Polygenic risks scores were created for all genotyped participants to test for shared genetic aetiology with idiopathic hip osteoarthritis. Polygenic risk scores were calculated as the summation of an individual’s genotype across many genetic loci using PRSice[70], and weighted by the effect size estimated from two independent UK-based cohorts: arcOGEN hip osteoarthritis cases versus controls and UK Biobank hip osteoarthritis cases versus controls, as outlined in the Study Populations section above. Age-matched controls were selected on the condition that they did not have a hospital diagnosed (ICD-9 or ICD-10) or self-reported musculoskeletal disorders or symptoms. Before creating the scores, the analysis was restricted to autosomal SNPs and clumping was used to obtain SNPs in linkage equilibrium with an r2 < 0.1 within a 250-bp window. Several polygenic scores were created containing SNPs according to the significance of their association with the hip osteoarthritis. Logistic regression models were used to test the associations between the polygenic profiles of hip osteoarthritis and DDH and the first two PCs were used to adjust for population structure. Nagelkerke’s pseudo-R2 calculation as a measure of the variance explained and the most predictive threshold are shown in Supplementary Fig. 4A, B. The genetic correlation between DDH and hip osteoarthritis was estimated using LD score regression by Bulik-Sullivan et al.[20]. This method exploits the LD structure of SNPs across the genome and uses the cross-products of summary test statistics provided from two GWASs at each SNP and then regresses the cross-product on the LD score to calculate the genetic correlations between traits/diseases. To test whether DDH has a shared genetic aetiology with 235 other diseases, we used LD score regression as implemented in the online software LDHub[21] (http://ldsc.broadinstitute.org/).
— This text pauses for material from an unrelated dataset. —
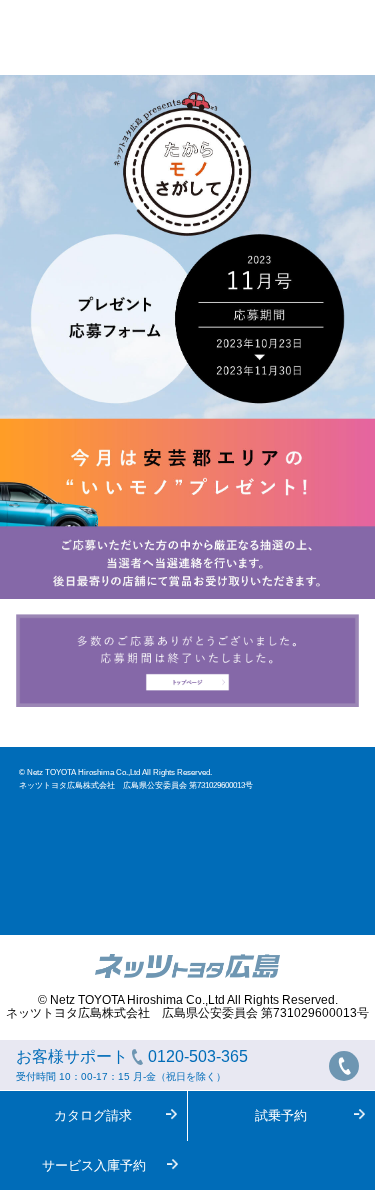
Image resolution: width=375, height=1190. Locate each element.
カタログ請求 (93, 1115)
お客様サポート (132, 1065)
For both analyses we used summary statistics of the imputed DDH dataset. Genotype imputation was performed on the Michigan Imputation Server (http://www.haplotype-reference-consortium.org/) using the updated Haplotype Reference Consortium[71]. The combined UK10K/1000 Genomes Project haplotype reference panel was used to impute UKBB dataset centrally (http://www.ukbiobank.ac.uk/wp-content/uploads/2014/04/imputation_documentation_May2015.pdf).

Data availability

Genome-wide genotype data of the DDH cases and UKHLS controls have been deposited to the European Genome-Phenome Archive (www.ebi.ac.uk/ega/home, DDH accession numbers: EGAD00010000766 and EGAS00001000916; UKHLS accession numbers: EGAD00010000891 and EGAS00001001232) and of the DDH NJR cases to the NJR data archive (www.njrcentre.org.uk).